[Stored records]
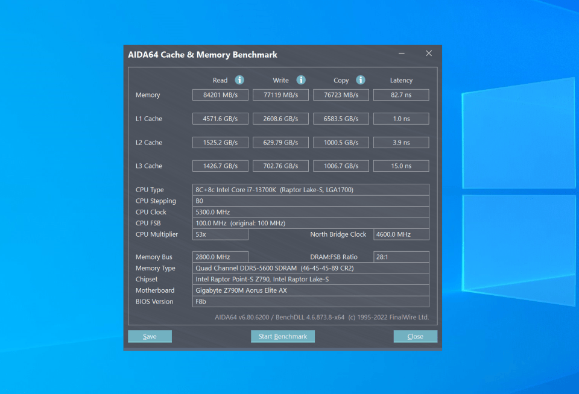Select the North Bridge Clock value field
The height and width of the screenshot is (394, 579).
pos(401,234)
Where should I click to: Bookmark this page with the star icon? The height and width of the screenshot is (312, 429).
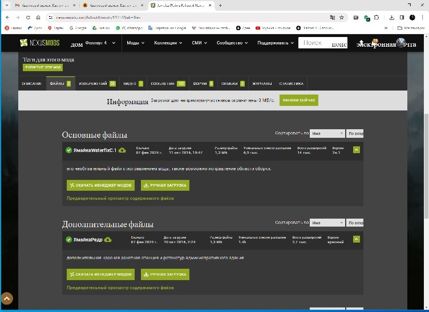(x=341, y=18)
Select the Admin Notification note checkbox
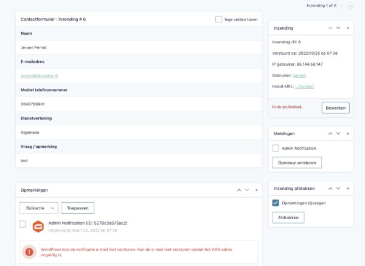365x266 pixels. (x=23, y=224)
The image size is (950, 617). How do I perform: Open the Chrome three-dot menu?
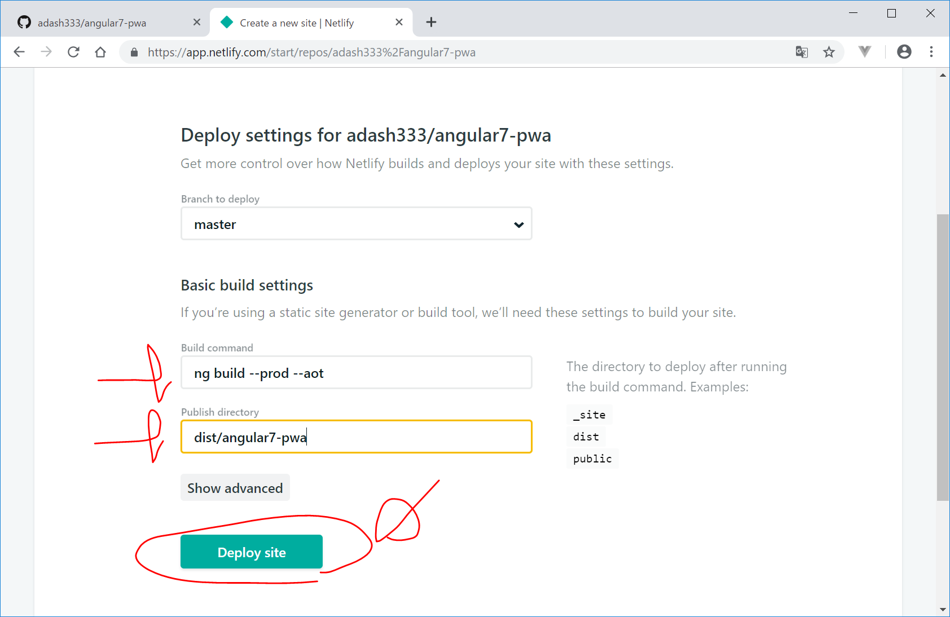931,52
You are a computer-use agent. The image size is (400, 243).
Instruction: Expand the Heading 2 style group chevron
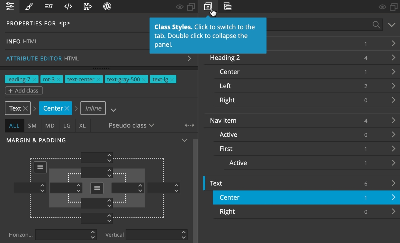[393, 57]
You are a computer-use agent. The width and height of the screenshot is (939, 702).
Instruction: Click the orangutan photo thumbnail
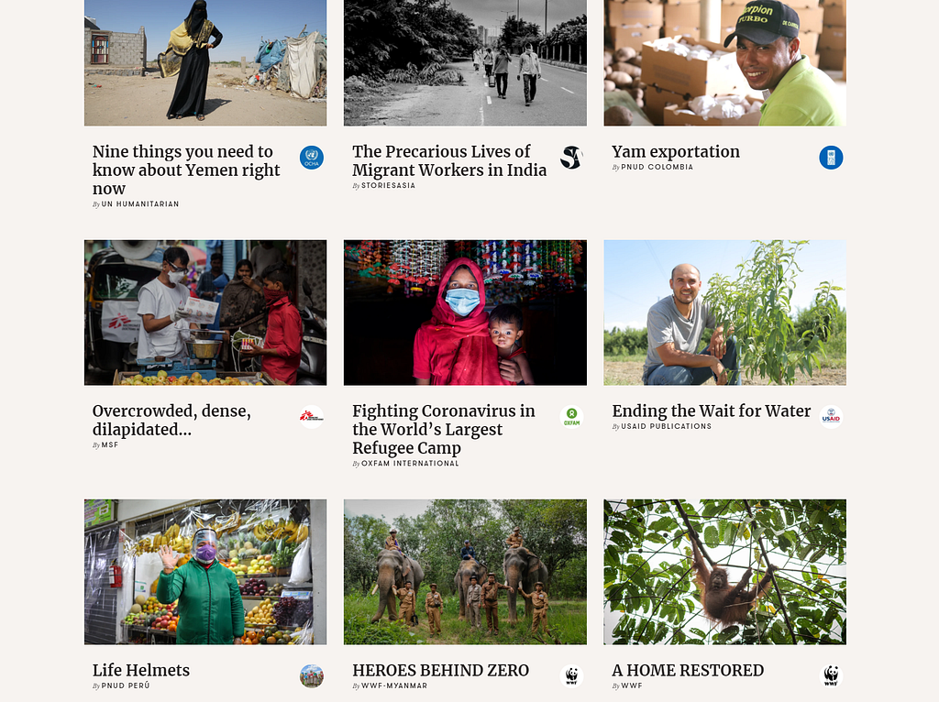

→ **WORK REQUIRED**: Needed here is only the span from the line with "Instruction: Expand the" through the last line of the entries, copied exactly with both ends and without pictures.

→ **RESULT OF THIS EXERCISE**:
Instruction: Expand the Heading 2 style group chevron
[393, 57]
You are a computer-use agent. The width and height of the screenshot is (939, 702).
Instruction: Click the orangutan photo thumbnail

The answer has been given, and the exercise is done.